In the current feasibility study, we report high enthusiasm for a videogame-like digital treatment for cognition, in a cohort of older adults with MS with a high baseline level of function. We observed 86% retention after 4 weeks, and in these 18 participants, 78% adhered to the treatment. These adherence rates for self-managed computerized cognitive rehabilitation at home are consistent with previous reports [28]. Interestingly, while we did not enroll patients with specific levels of CI, both cognitive deficits and anxiety at baseline were associated with greater use of the treatment over the course of the study, indicating feasibility of such an intervention in a group with mild to moderate impairments. Further, we confirmed that improvements were consistent across several tests of processing speed, and could be detected during tests that can be self-administered at home. Finally, we also identified specific features, such as pronounced vertigo, which might preclude use of video games as a digital therapeutic, and form a basis for exclusion from participation in larger trials.

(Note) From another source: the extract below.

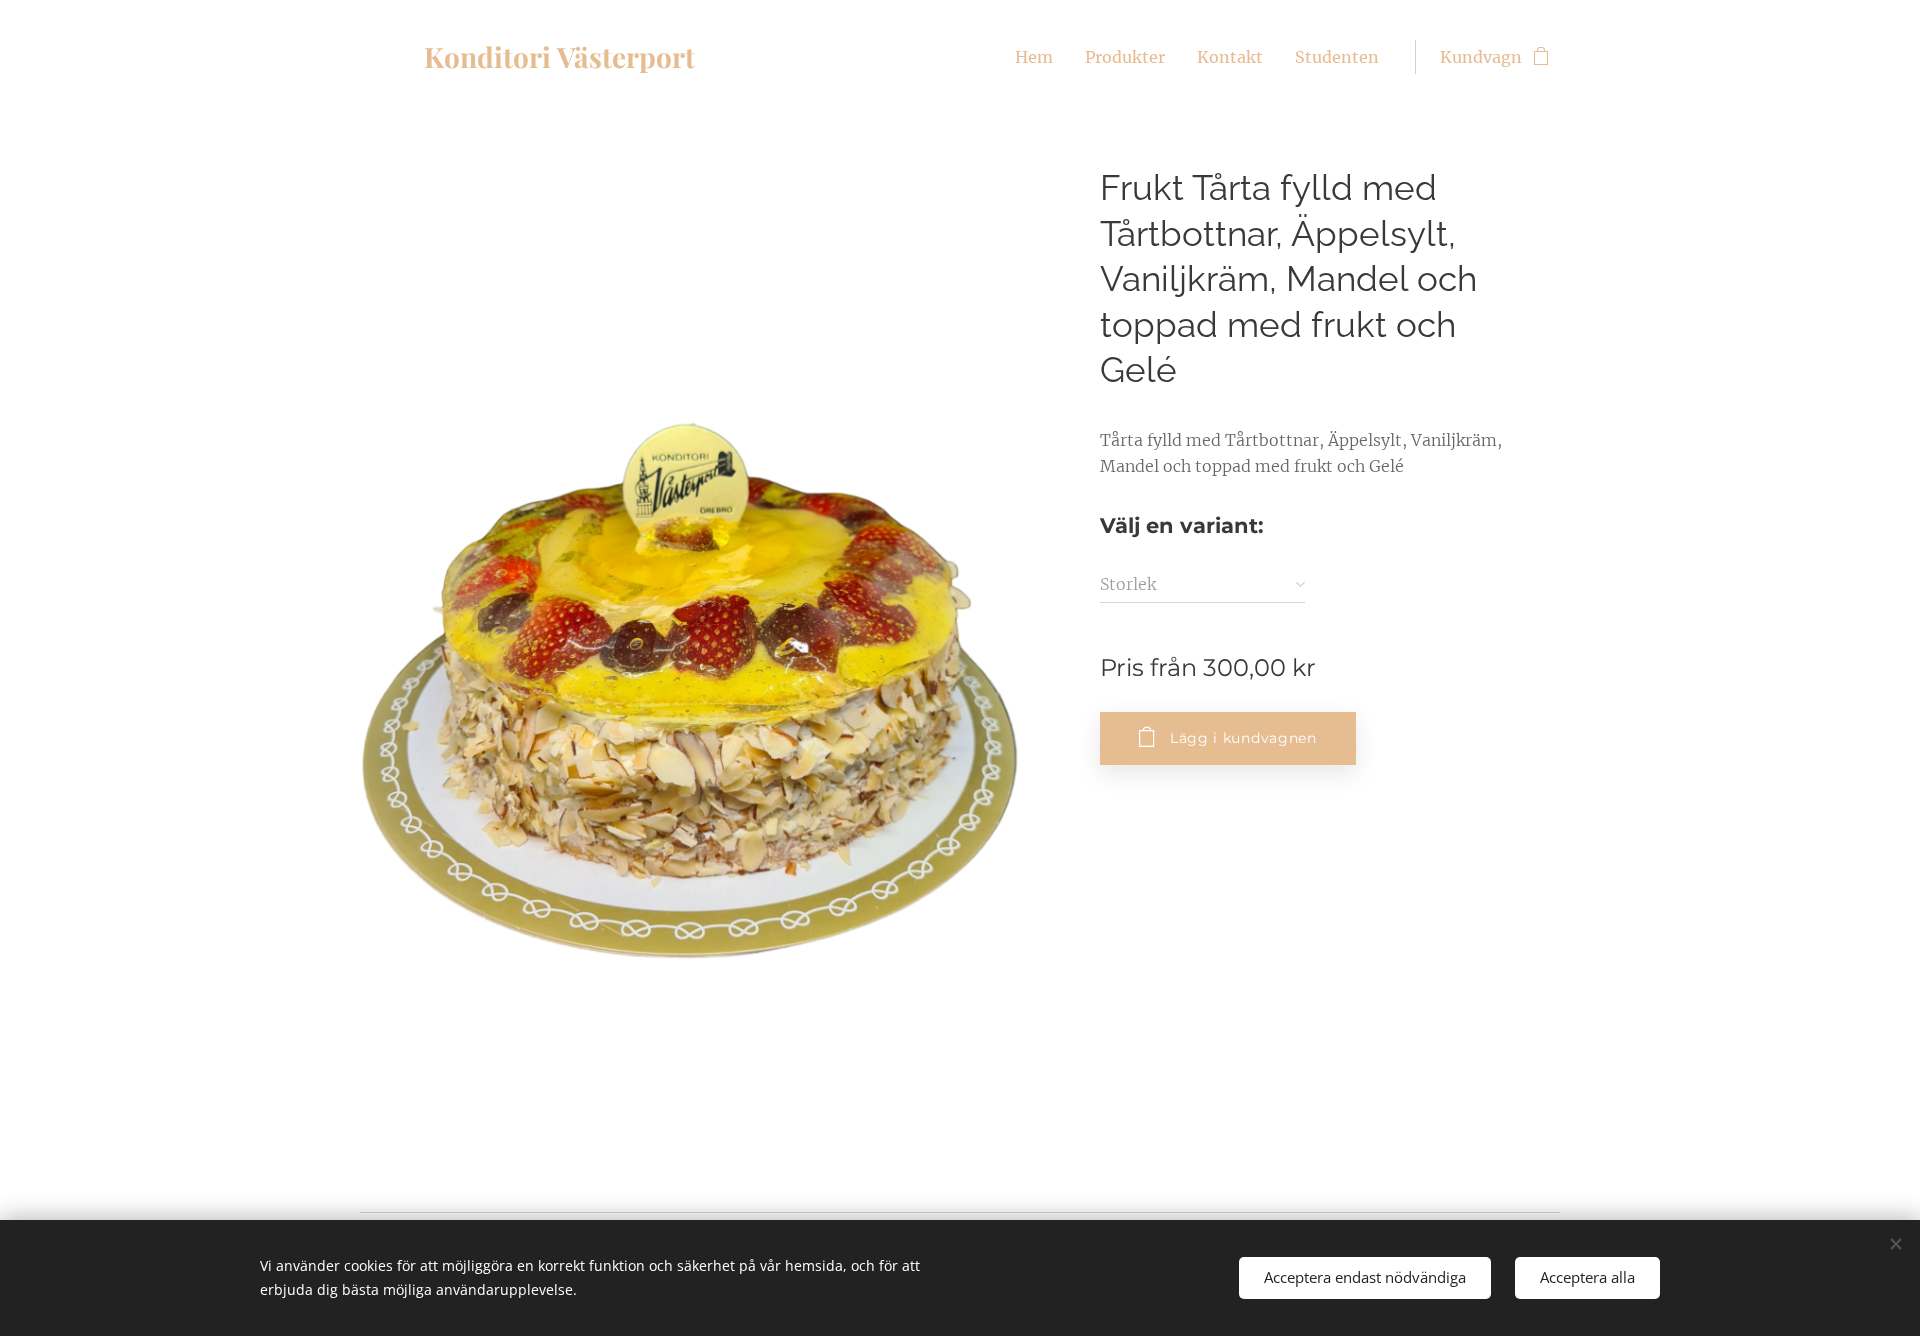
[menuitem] (1039, 57)
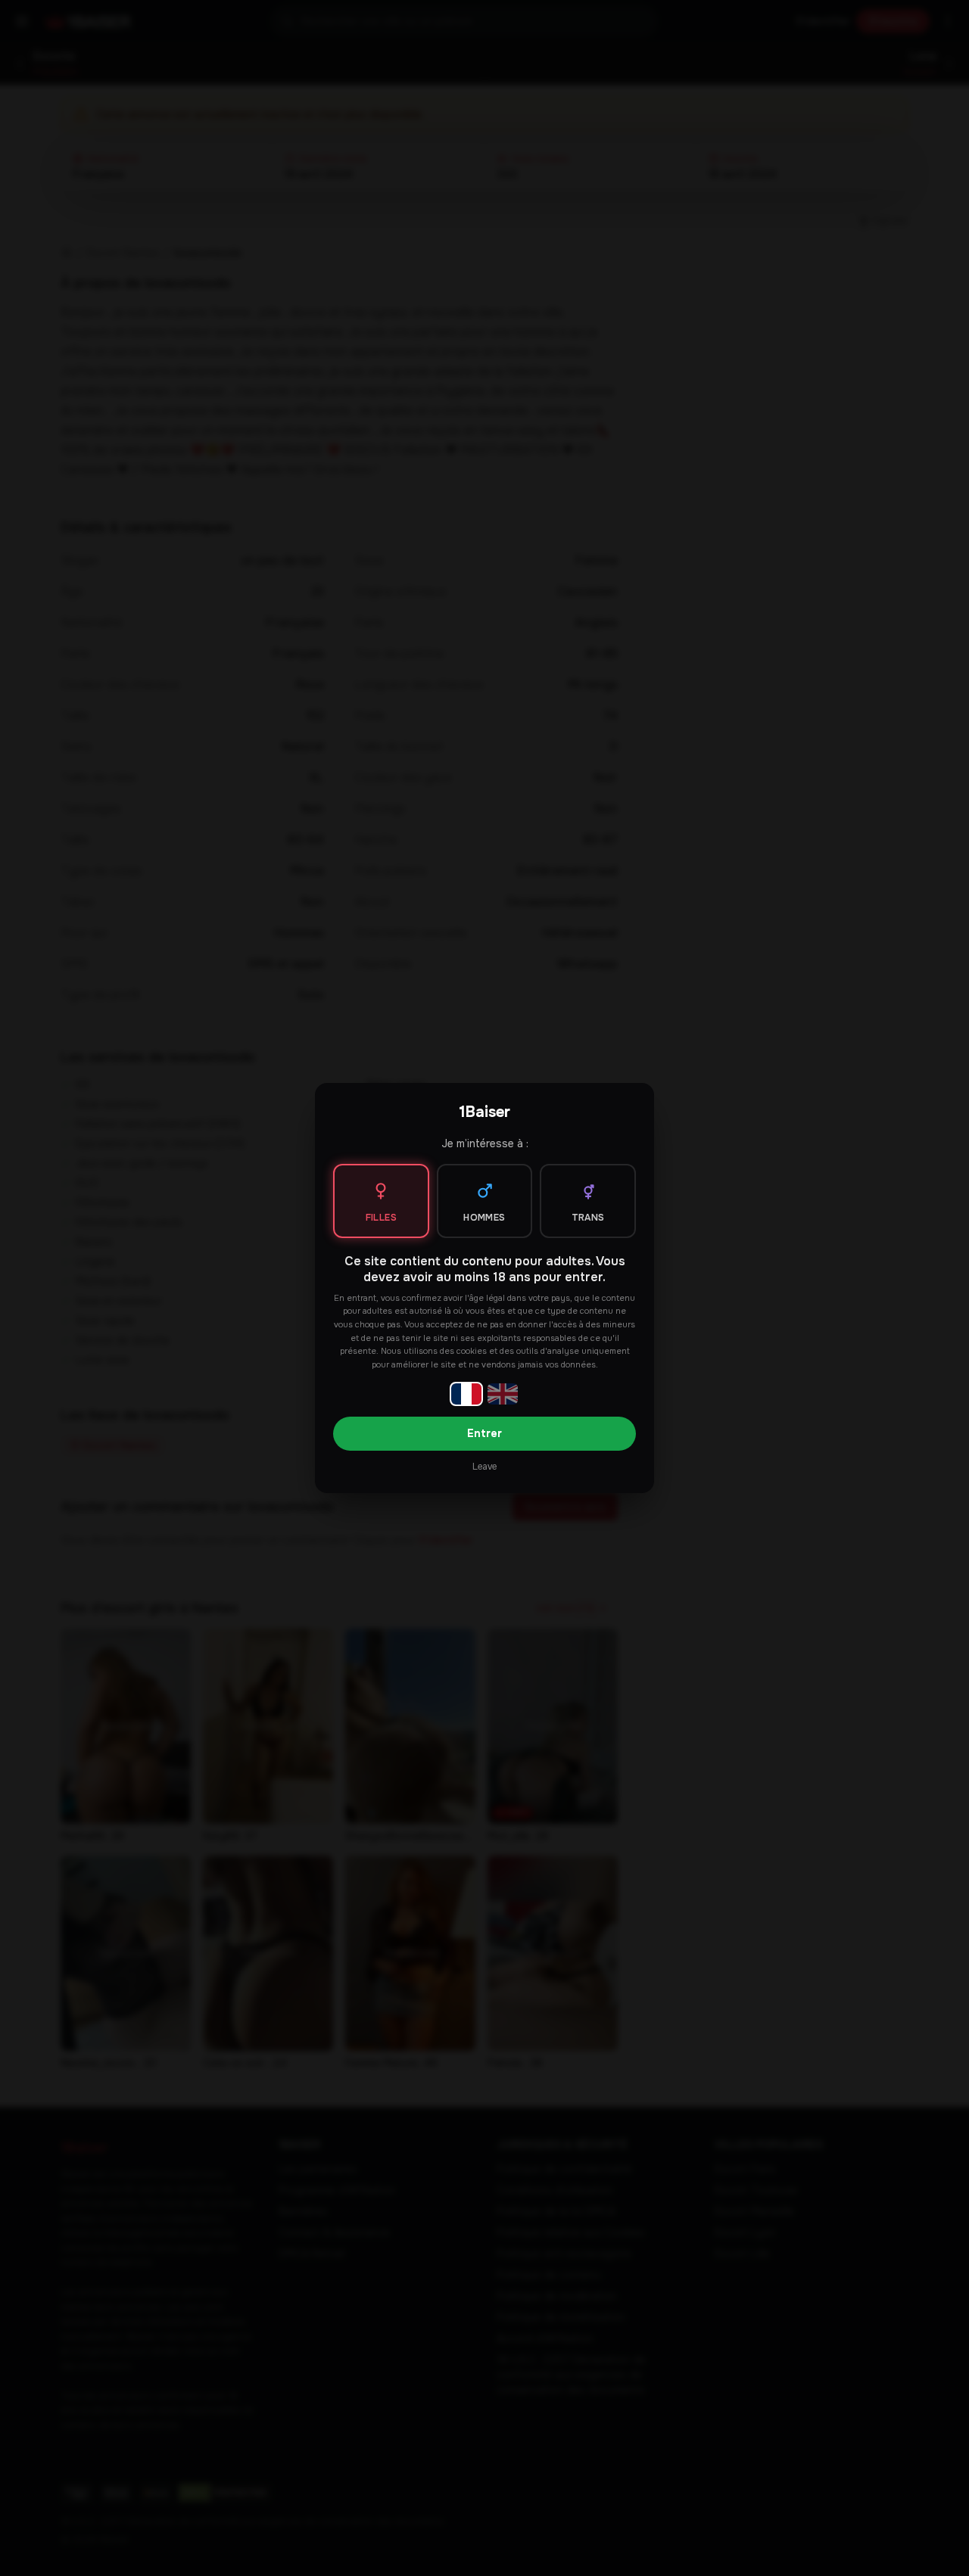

Individuals with MS have demonstrated enthusiasm for using digital technologies to: (1) access information regarding MS, (2) pursue routine and rehabilitation care (e.g., through telemedicine-based web programs), (3) monitor their MS (e.g., through smartphone or activity trackers) and importantly (4) participate in research. Additionally, MS patients have enthusiastically embraced home-based care strategies [29]. Here, we extend these observations to report adherence to an in-home, videogame-based tool designed to improve processing speed. Recently, a videogame approach was deployed through 12-weeks using the adaptive PositScience BrainHQ® tool in 135 patients with MS and SDMT z scores of −1 or less. Training was reported to result in a significant cognitive composite score improvement in the 74 participants randomized to the PositScience BrainHQ® tool vs. in the 61 patients playing non-specific video games [15]. There was no improvement in individual cognitive tests, but SDMT was not included as an outcome measure. The tool tested in the current study is also unsupervised, but much less time-intensive (25 min daily for 4 weeks, vs. 1 h daily for 12 weeks), suggesting possible advantages in terms of overall burden to patients, and hence adherence, as demonstrated by adherence reported in the respective studies. Additionally, we found improvements in processing speed using several different tests, while we detected no change in other domains of cognition, suggesting a specific and fairly robust effect. The PositScience BrainHQ® exercises do not employ a multi-task interference paradigm, which could contribute to differences in effects.

Although the SDMT is more psychometrically sound than the PASAT [30], replacing the PASAT with the SDMT in the MSFC has not always been supported by the data [31]. The current feasibility study is also limited by small sample size, and lack of a control group to confirm that the improvements in SDMT could not simply be explained by learning effects or placebo. However, other similar studies with intervention control patient groups have demonstrated improvement on the SDMT for the treatment group [28]. From prior investigations, the current mean increase (3.6 points) almost meets the clinically meaningful threshold established for trials assessing cognition in MS (4 points [27]), and is substantially greater than anticipated learning effects in a similar time period [32]. A larger blinded, randomized and controlled study is underway.


In summary, the current feasibility study lends further support to the role that videogame-based digital treatments may play for ameliorating CI in MS [15], and its potential advantages [tablet-based, game-based, short and convenient session duration (25 min) over a fairly short timeframe (4 weeks)] support the expansion of the study to a larger, controlled trial evaluating both efficacy and sustained effects. The anticipated impact of a home-based training program to ameliorate CI in MS is large, given the scarcity of rehabilitation programs, and the improved accessibility, cost effectiveness, and rapid deployment that are afforded by remote trials.